NEWS: “The Radio and Television State Committee in Ukraine has banned the import of certain Russian literary works, including Mikhail Bulgakov’s novel, “The Master and Margarita”. […] The Ukrainian agency has discovered in preface to the book, propaganda statements by certain representatives of Russian cinema, Yuri Kara, Nikolai Burlyayev and Valentin Gaft, who’ve been added to a list of people who pose a threat to national security”.
NARRATIVES: 1. Ukrainian authorities are displaying their Russophobia even when it comes to literature. 2. Ukraine is intolerant of other cultures. 3. Ukraine is restricting freedom of speech.
BACKGROUND: Reports on social media have revealed Ukraine has banned the import of certain books from Russia, particularly “The Master and Margarita” by the well-known Russian novelist Mikhail Bulgakov. The book is known as a classic piece of world literature and is very popular even today across post-Soviet space, including Ukraine. Bulgakov actually lived in Kiev part of his life. Russia launched a far-reaching disinformation campaign during the Euromaidan street protests, which built up after the conflict broke out with Ukraine, when Russia also invaded and annexed the Crimean peninsula and offered political and military support to separatists in the Donbass region. These narratives sought to demonize the Ukrainian camp by associating it with fascist, ultra-nationalist and xenophobic attitudes. The occupation and annexation of Crimea were depicted as an act of liberation and return to the motherland. The insurrection in Donbass was also presented to the public as a self-defense campaign carried out by the Russian-speaking population in response to Ukrainian aggression and persecution. In this broader context, various online publications in Russia and a number of pro-Russian ones in Ukraine have been focusing on an information according to which “The Master and Margarita” was banned because Russian literature allegedly fosters positive associations with the Russian Federation. The focus on banning the book is an indirect reference to fascism, as the Nazis were well-known for banning literary works and burning books.

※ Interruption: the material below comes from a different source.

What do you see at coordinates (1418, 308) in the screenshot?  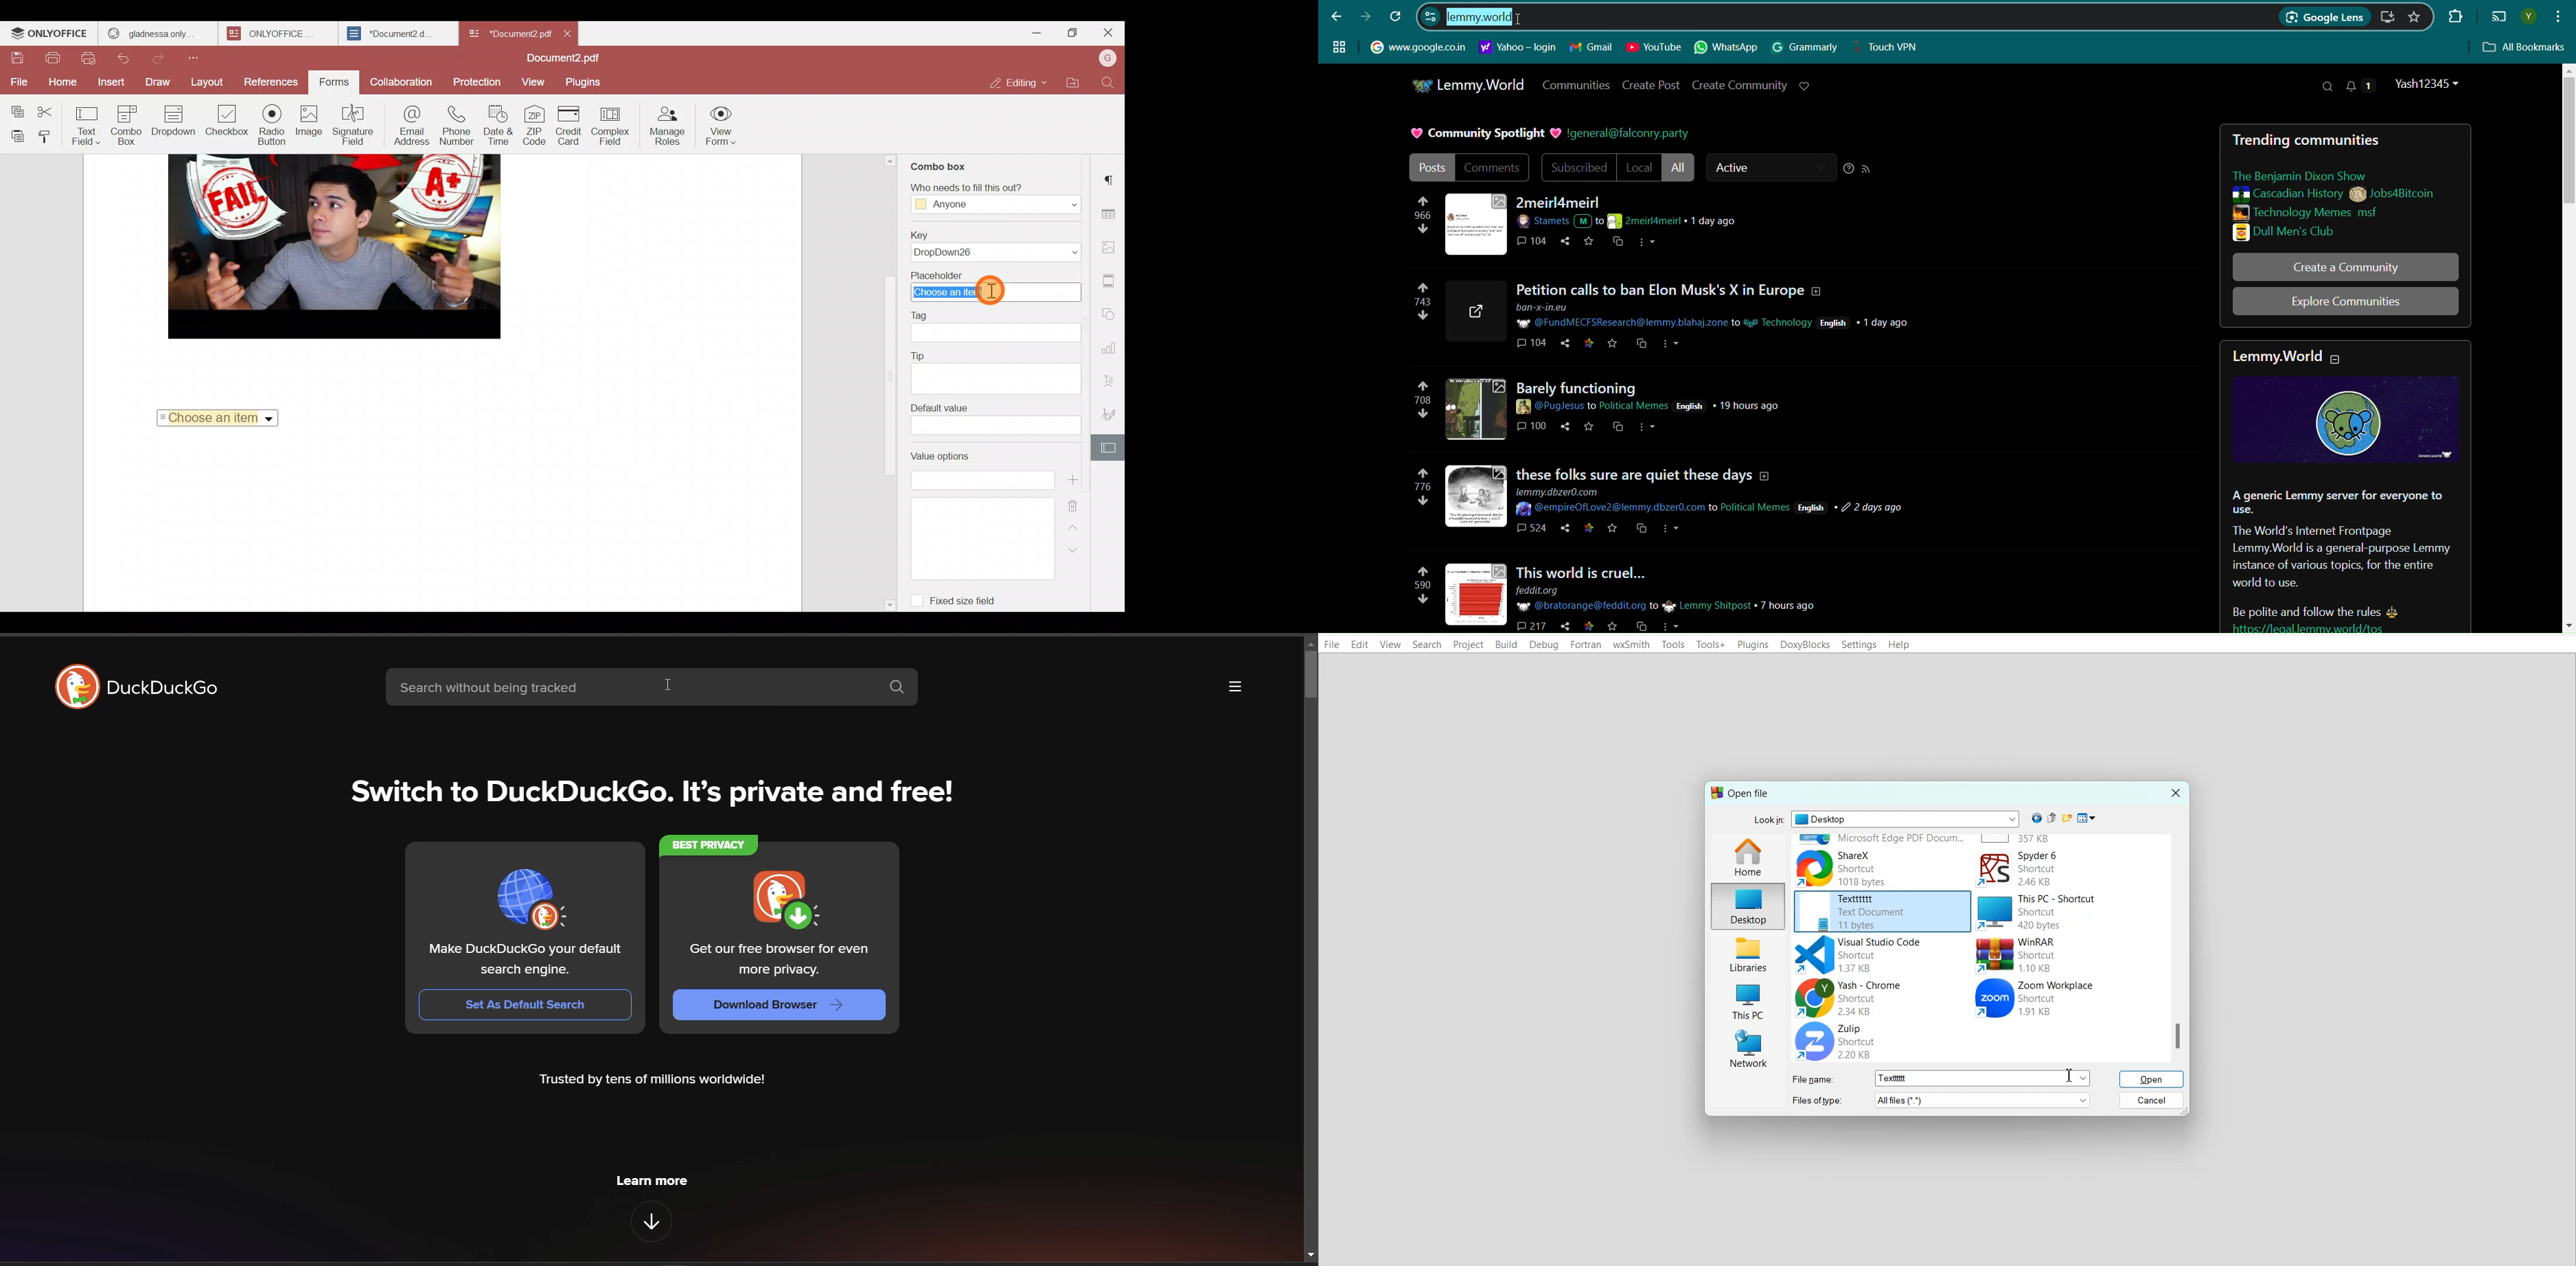 I see `743` at bounding box center [1418, 308]. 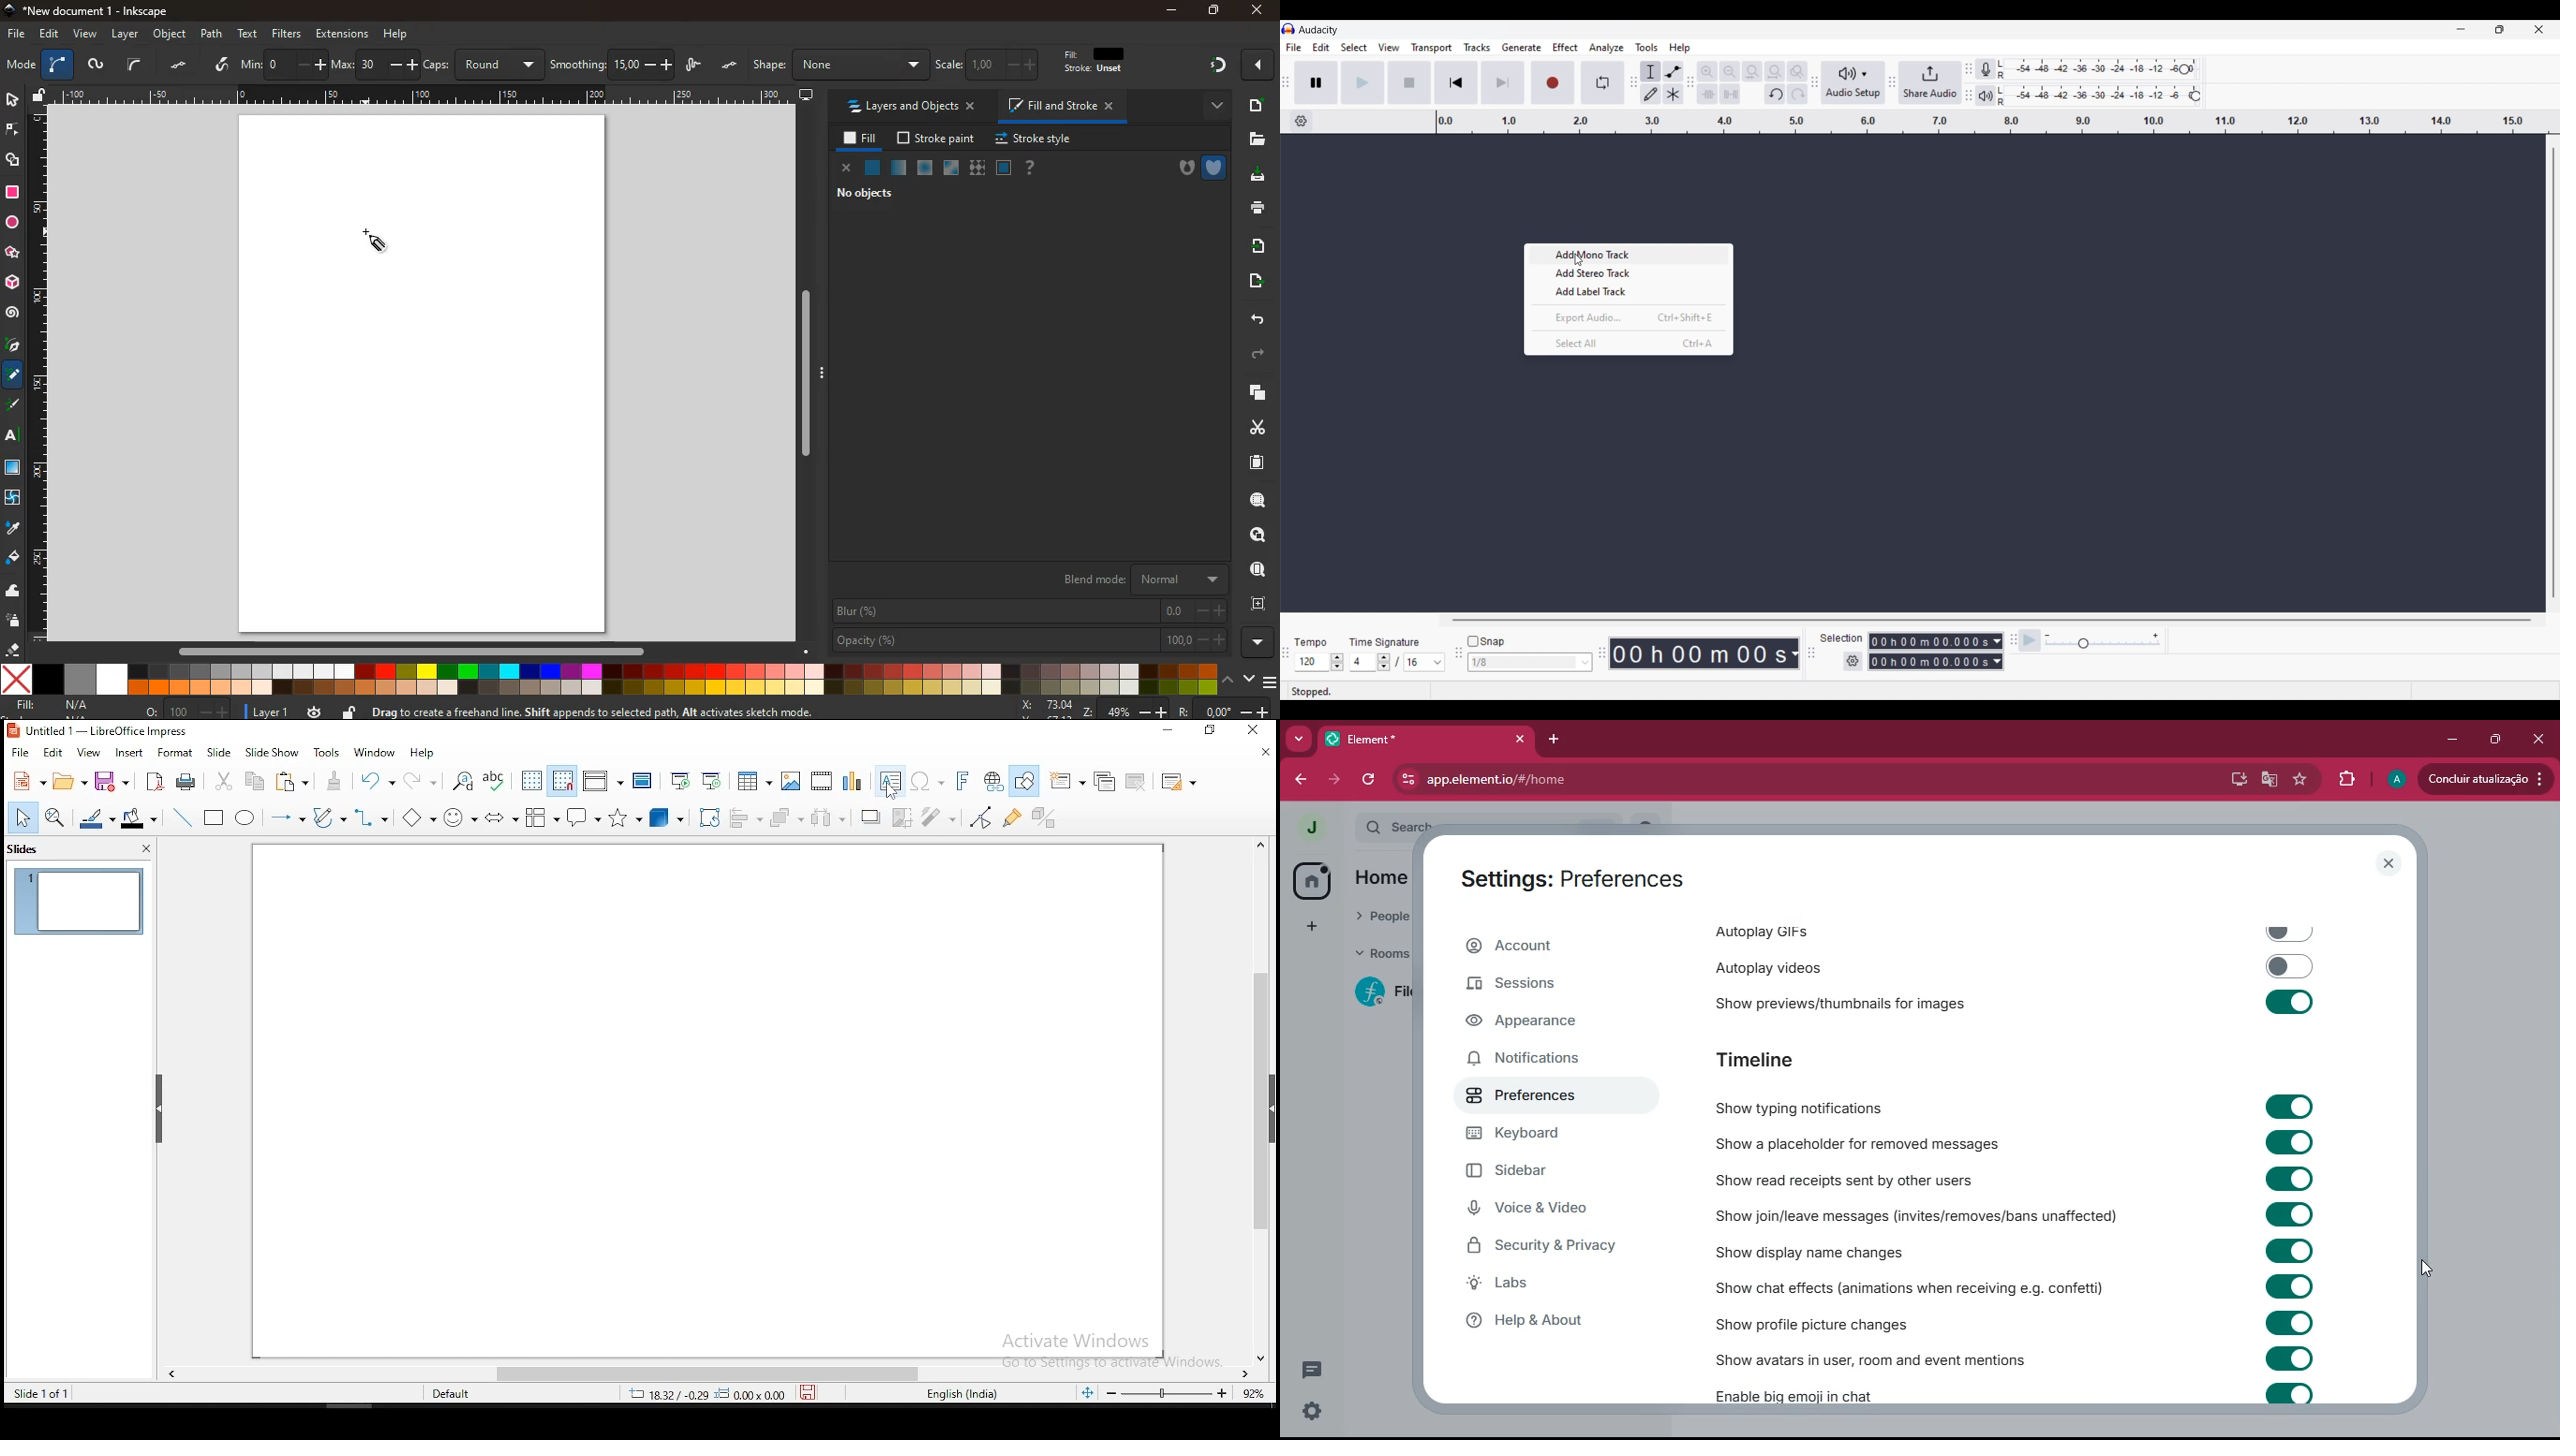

WHY THE NARRATIVES ARE FALSE: The Committee’s decision doesn’t refer to the novel itself, but to the edition published by Azbuka-Atticus, the preface of which promotes people who have been denied access on Ukrainian territory because they overtly supported Russia’s aggressions against Ukraine. Other editions of the novel are still available in bookstores across Ukraine and can be ordered online.
PURPOSE: To discredit Ukraine by describing the authorities in this country as Russophobic. This implicitly justifies the insurrection in Donbass and legitimizes Russia’s response to an alleged act of aggression.
GRAIN OF TRUTH: The edition of “The Master and Margarita” published by “Azbuka-Atticus” is banned in Ukraine.